◆ **Exercise brief**:
Rewrite every line of the data from the one containing "Where should I" through the end of the data, requests included. Multiply each coordinate in the answers by 0.8, round to whole numbers with halves going up, and omit the pictures.

◆ **Data extract**:
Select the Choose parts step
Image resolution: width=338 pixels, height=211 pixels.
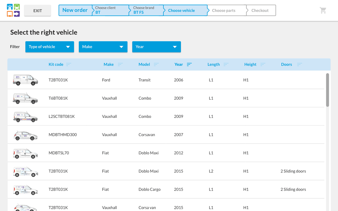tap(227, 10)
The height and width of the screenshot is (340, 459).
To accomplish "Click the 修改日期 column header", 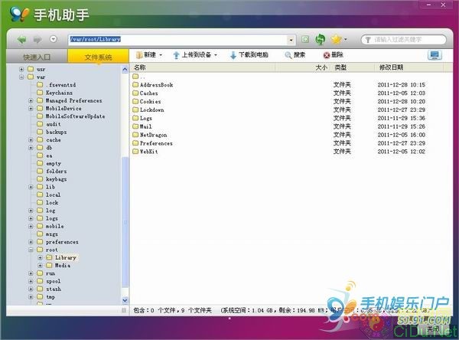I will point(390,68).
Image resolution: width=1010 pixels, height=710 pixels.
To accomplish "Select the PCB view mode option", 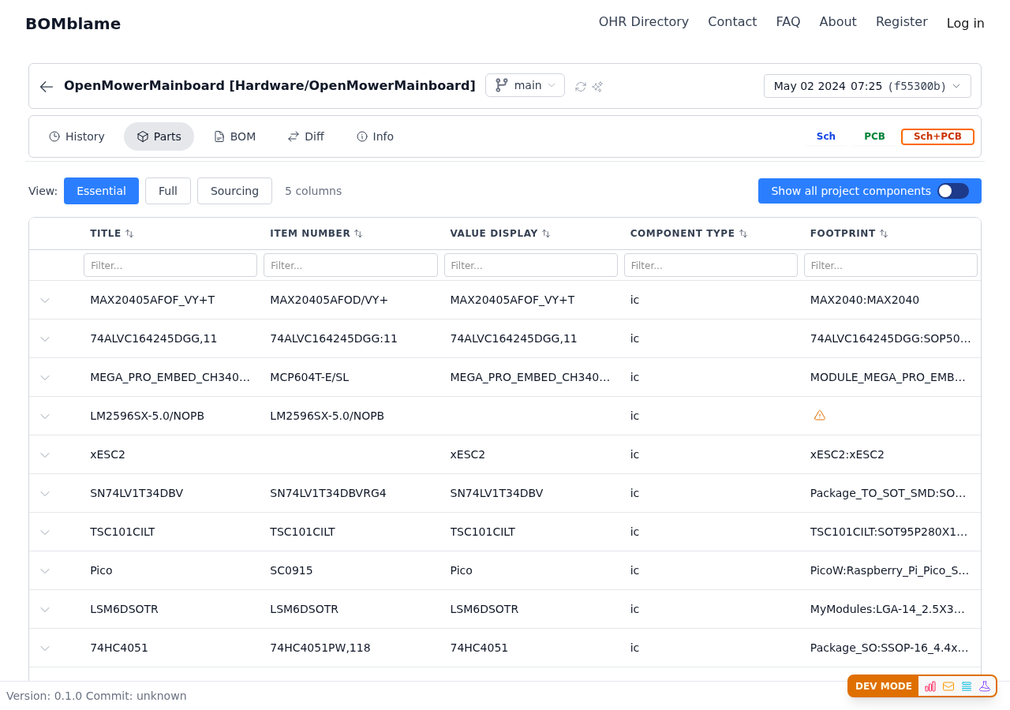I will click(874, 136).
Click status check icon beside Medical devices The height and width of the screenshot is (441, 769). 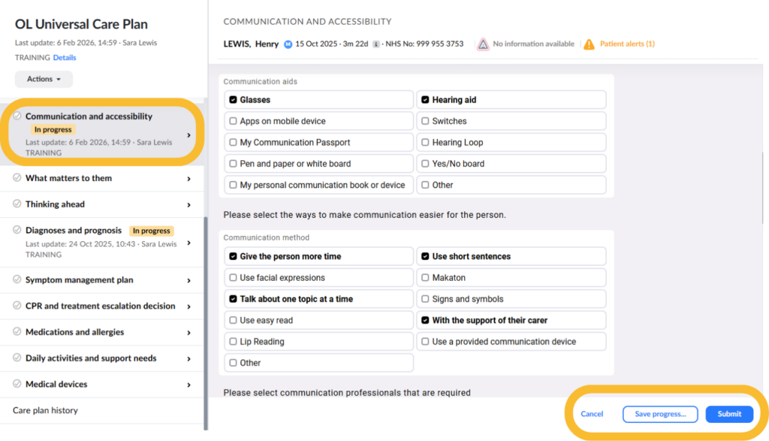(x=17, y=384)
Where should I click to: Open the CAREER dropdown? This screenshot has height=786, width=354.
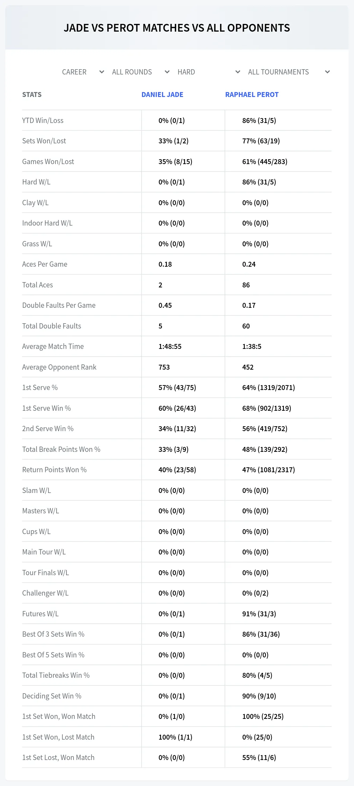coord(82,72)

◆ **Response below**:
Where should I click to: Open the CAREER dropdown? This screenshot has height=786, width=354.
coord(66,58)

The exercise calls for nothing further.